Vagrant with chequered past remanded over Rahaman’s Park theft

A vagrant accused of stealing items from a Rahaman’s Park residence was last Friday remanded after detailing his previous run-ins with the law.

The allegation against Carl Tudor is that on January 9, at 1 Rahaman’s Park, he stole a number of items including, a garden hose, a cordless phone, a fire extinguisher and a number of other articles, valued at $260,000 in total, from Veer Rahaman.

Tudor, who appeared in court without counsel, pleaded not guilty to the charge of simple larceny when it was read to him in by Chief Magistrate Priya Sewnarine-Beharry at the Georgetown Magistrates’ Court.

Police Prosecutor Seon Blackman said on the day in question the victual complainant saw the accused on his premises via his surveillance camera.
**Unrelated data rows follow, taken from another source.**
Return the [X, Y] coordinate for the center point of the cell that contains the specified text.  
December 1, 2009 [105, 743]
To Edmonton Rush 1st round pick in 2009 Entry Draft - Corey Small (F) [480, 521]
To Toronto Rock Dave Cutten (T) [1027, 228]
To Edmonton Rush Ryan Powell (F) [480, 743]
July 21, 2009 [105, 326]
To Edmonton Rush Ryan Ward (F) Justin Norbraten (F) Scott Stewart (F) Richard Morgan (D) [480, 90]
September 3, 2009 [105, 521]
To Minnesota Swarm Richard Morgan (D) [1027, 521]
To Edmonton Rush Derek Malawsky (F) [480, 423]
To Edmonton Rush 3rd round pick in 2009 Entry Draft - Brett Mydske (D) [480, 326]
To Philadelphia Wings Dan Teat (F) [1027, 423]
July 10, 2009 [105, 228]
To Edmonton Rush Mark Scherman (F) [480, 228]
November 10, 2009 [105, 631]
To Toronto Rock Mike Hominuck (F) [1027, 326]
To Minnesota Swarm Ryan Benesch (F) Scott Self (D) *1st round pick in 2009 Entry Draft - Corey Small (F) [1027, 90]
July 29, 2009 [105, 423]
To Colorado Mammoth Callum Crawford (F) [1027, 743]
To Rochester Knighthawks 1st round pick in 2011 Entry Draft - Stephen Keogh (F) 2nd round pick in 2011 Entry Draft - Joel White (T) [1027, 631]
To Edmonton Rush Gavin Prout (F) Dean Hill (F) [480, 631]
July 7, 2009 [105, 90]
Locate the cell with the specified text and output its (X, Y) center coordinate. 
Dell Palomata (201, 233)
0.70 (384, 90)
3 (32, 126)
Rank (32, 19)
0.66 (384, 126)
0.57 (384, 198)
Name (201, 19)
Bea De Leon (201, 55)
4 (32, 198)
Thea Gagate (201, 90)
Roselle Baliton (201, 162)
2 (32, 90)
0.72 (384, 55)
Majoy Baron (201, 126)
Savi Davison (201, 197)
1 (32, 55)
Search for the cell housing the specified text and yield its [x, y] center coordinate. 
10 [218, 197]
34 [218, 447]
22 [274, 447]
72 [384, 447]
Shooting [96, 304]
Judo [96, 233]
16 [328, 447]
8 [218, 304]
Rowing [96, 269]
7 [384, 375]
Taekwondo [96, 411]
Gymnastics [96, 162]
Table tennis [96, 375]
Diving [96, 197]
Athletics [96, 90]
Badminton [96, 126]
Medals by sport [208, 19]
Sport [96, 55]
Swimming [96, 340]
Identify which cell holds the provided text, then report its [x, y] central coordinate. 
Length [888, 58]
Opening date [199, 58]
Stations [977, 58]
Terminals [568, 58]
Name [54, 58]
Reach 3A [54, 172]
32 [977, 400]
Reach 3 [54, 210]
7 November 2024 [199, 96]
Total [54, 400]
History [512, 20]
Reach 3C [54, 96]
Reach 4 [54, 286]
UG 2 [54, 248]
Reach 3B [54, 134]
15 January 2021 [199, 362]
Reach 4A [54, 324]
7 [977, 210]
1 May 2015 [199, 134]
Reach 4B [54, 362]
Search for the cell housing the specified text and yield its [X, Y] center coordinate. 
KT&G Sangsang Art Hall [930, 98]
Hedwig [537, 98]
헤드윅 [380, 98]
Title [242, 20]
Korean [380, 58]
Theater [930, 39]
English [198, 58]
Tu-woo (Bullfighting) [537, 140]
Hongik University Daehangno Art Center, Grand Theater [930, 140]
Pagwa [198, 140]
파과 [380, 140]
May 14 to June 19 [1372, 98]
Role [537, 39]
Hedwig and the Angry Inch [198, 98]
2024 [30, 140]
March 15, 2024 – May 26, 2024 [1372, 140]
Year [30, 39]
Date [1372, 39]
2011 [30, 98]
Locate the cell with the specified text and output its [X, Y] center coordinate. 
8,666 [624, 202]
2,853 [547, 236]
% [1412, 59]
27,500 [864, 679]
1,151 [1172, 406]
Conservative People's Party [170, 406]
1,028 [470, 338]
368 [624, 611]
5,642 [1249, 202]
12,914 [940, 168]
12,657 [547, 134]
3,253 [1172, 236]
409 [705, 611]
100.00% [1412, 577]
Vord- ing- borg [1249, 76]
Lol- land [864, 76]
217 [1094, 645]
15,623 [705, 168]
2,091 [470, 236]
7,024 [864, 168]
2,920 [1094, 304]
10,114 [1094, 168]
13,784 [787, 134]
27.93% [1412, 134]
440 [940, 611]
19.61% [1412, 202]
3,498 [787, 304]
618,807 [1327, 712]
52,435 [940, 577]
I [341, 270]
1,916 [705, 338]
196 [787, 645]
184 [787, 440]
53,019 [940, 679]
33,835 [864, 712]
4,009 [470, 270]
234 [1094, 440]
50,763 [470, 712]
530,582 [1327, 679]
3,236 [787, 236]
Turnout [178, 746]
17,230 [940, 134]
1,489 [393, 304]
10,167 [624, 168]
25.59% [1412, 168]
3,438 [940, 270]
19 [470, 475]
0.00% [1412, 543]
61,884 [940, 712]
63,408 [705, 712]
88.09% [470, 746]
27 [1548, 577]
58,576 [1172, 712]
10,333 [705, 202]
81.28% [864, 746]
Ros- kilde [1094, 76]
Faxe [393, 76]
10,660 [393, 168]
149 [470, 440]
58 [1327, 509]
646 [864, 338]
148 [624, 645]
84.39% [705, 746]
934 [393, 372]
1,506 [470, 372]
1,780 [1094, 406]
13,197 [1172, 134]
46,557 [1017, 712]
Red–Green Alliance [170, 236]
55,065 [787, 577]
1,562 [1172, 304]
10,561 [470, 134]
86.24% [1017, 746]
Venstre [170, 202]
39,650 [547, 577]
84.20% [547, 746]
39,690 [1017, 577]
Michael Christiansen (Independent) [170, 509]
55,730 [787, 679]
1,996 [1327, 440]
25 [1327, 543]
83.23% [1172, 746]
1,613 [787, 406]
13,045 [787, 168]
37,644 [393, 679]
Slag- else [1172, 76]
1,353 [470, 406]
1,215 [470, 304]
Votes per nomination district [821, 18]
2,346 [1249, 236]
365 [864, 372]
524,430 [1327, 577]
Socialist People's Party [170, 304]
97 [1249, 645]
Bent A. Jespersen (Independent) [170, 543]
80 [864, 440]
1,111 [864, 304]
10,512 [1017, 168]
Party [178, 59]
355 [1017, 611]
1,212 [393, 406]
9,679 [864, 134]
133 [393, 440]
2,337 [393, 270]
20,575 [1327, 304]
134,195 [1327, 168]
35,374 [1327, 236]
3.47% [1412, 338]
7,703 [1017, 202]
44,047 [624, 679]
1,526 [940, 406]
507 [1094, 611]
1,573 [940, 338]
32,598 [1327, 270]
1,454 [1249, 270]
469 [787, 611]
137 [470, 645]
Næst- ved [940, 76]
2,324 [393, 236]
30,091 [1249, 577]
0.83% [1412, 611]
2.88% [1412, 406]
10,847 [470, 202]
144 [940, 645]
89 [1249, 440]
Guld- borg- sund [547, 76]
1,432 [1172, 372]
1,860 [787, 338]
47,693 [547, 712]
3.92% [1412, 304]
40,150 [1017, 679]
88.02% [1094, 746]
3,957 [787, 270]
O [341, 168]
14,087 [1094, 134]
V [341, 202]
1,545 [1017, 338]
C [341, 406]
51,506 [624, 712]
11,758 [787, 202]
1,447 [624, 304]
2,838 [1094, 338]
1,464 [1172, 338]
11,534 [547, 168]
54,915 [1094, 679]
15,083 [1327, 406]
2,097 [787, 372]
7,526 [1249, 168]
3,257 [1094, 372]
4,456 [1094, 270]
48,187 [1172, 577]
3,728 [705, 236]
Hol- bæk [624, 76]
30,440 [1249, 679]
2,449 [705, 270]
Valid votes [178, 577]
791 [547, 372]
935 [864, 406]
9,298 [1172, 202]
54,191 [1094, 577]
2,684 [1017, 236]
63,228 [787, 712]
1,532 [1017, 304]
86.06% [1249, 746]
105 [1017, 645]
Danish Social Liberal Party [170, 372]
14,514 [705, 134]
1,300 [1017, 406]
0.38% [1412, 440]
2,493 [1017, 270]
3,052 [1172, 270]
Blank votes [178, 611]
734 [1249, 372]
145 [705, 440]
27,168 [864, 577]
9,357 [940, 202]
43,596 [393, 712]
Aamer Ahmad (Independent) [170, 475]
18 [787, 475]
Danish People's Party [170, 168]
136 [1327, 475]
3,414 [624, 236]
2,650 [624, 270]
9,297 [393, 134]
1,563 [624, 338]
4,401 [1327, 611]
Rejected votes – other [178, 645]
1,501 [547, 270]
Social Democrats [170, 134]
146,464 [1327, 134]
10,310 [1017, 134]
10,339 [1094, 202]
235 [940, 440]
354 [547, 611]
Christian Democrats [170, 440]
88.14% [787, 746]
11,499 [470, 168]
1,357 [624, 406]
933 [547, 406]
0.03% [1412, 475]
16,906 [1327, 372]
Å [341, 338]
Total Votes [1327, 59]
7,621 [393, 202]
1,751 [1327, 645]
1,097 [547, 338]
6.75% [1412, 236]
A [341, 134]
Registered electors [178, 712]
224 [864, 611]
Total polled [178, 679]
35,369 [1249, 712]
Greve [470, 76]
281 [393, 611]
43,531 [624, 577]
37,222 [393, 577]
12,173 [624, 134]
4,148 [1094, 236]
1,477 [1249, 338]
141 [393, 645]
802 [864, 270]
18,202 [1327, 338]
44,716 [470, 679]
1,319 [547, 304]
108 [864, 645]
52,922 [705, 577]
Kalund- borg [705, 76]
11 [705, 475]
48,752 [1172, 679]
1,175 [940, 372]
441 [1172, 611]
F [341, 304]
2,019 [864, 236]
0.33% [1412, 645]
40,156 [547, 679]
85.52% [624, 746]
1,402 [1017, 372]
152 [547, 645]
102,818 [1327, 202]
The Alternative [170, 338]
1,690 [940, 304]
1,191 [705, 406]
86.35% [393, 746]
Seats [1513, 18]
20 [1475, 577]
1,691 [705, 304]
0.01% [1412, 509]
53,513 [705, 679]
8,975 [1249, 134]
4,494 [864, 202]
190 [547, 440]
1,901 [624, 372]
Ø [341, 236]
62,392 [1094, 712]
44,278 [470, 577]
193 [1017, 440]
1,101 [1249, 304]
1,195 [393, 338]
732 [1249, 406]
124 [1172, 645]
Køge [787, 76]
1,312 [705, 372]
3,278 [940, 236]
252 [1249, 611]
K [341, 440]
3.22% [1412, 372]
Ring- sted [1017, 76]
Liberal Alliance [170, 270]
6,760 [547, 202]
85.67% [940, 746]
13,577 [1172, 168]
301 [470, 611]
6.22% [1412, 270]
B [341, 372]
He asked that the defendant be denied bail based on the nature and prevalence of the offence and the punishment that it attracts.

When given a chance to speak, Tudor told the court that it is a “cook up” story and  that he was only guilty of stealing one of the items; a garden hose.

He told the court that he is a drug user and had been convicted of several other offences but had since decided to change his life. However, the man said he saw the green hose and thought that he could make a “lil hustle.”

When the magistrate asked if he had any previous convictions, Tudor told the court that he had been convicted three times for robbery and narcotics offences. He also said that he was released from prison in July after serving his most recent sentence on a narcotic charge.

In his efforts to convince the court that he had changed, Tudor said that since his last conviction he had stopped committing robberies because robbers are being killed.

After taking all the facts into consideration, the magistrate remanded Tudor.

On hearing that, he pleaded with the court, “Please don’t let this case come out of this court because you look like a fair person and I will get justice.”

Tudor was ordered to return to court on February 14.

Before leaving the courtroom, he thanked the magistrate and wished her “a blessed evening”.